> _DIRECTION_
Rewrite every line of the data below as a Markdown table with the columns Row and Line, numbering the rows in order and leaving out blank lines.

-.-.-

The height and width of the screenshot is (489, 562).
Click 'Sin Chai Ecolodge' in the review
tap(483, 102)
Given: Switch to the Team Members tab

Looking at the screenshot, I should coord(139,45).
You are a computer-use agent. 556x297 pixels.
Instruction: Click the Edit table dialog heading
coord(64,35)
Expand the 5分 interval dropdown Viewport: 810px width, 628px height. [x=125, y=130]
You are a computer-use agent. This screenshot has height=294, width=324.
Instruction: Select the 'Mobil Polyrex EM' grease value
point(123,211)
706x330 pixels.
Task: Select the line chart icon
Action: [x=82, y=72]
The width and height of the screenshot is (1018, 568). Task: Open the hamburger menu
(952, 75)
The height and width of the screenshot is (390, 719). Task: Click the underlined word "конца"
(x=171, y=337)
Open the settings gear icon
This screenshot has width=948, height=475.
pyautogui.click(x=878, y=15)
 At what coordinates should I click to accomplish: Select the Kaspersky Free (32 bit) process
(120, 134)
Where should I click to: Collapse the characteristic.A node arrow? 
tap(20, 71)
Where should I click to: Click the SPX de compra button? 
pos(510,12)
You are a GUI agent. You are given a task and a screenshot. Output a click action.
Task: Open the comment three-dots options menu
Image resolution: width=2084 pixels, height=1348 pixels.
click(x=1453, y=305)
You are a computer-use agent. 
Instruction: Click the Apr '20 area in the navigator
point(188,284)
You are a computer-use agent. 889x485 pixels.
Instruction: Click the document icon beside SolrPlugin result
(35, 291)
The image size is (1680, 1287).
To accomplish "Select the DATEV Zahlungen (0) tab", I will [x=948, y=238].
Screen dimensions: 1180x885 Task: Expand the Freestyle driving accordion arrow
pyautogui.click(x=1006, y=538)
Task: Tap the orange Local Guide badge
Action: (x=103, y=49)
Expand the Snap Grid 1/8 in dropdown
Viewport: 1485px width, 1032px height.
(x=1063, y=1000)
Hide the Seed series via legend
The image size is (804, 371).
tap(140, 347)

-.-.-

> _RESPONSE TO THIS TASK_
| Row | Line |
|---|---|
| 1 | The height and width of the screenshot is (489, 562). |
| 2 | Click 'Sin Chai Ecolodge' in the review |
| 3 | tap(483, 102) |
| 4 | Given: Switch to the Team Members tab |
| 5 | Looking at the screenshot, I should coord(139,45). |
| 6 | You are a computer-use agent. 556x297 pixels. |
| 7 | Instruction: Click the Edit table dialog heading |
| 8 | coord(64,35) |
| 9 | Expand the 5分 interval dropdown Viewport: 810px width, 628px height. [x=125, y=130] |
| 10 | You are a computer-use agent. This screenshot has height=294, width=324. |
| 11 | Instruction: Select the 'Mobil Polyrex EM' grease value |
| 12 | point(123,211) |
| 13 | 706x330 pixels. |
| 14 | Task: Select the line chart icon |
| 15 | Action: [x=82, y=72] |
| 16 | The width and height of the screenshot is (1018, 568). Task: Open the hamburger menu |
| 17 | (952, 75) |
| 18 | The height and width of the screenshot is (390, 719). Task: Click the underlined word "конца" |
| 19 | (x=171, y=337) |
| 20 | Open the settings gear icon |
| 21 | This screenshot has width=948, height=475. |
| 22 | pyautogui.click(x=878, y=15) |
| 23 |  At what coordinates should I click to accomplish: Select the Kaspersky Free (32 bit) process |
| 24 | (120, 134) |
| 25 | Where should I click to: Collapse the characteristic.A node arrow?  |
| 26 | tap(20, 71) |
| 27 | Where should I click to: Click the SPX de compra button?  |
| 28 | pos(510,12) |
| 29 | You are a GUI agent. You are given a task and a screenshot. Output a click action. |
| 30 | Task: Open the comment three-dots options menu |
| 31 | Image resolution: width=2084 pixels, height=1348 pixels. |
| 32 | click(x=1453, y=305) |
| 33 | You are a computer-use agent.  |
| 34 | Instruction: Click the Apr '20 area in the navigator |
| 35 | point(188,284) |
| 36 | You are a computer-use agent. 889x485 pixels. |
| 37 | Instruction: Click the document icon beside SolrPlugin result |
| 38 | (35, 291) |
| 39 | The image size is (1680, 1287). |
| 40 | To accomplish "Select the DATEV Zahlungen (0) tab", I will [x=948, y=238]. |
| 41 | Screen dimensions: 1180x885 Task: Expand the Freestyle driving accordion arrow |
| 42 | pyautogui.click(x=1006, y=538) |
| 43 | Task: Tap the orange Local Guide badge |
| 44 | Action: (x=103, y=49) |
| 45 | Expand the Snap Grid 1/8 in dropdown |
| 46 | Viewport: 1485px width, 1032px height. |
| 47 | (x=1063, y=1000) |
| 48 | Hide the Seed series via legend |
| 49 | The image size is (804, 371). |
| 50 | tap(140, 347) |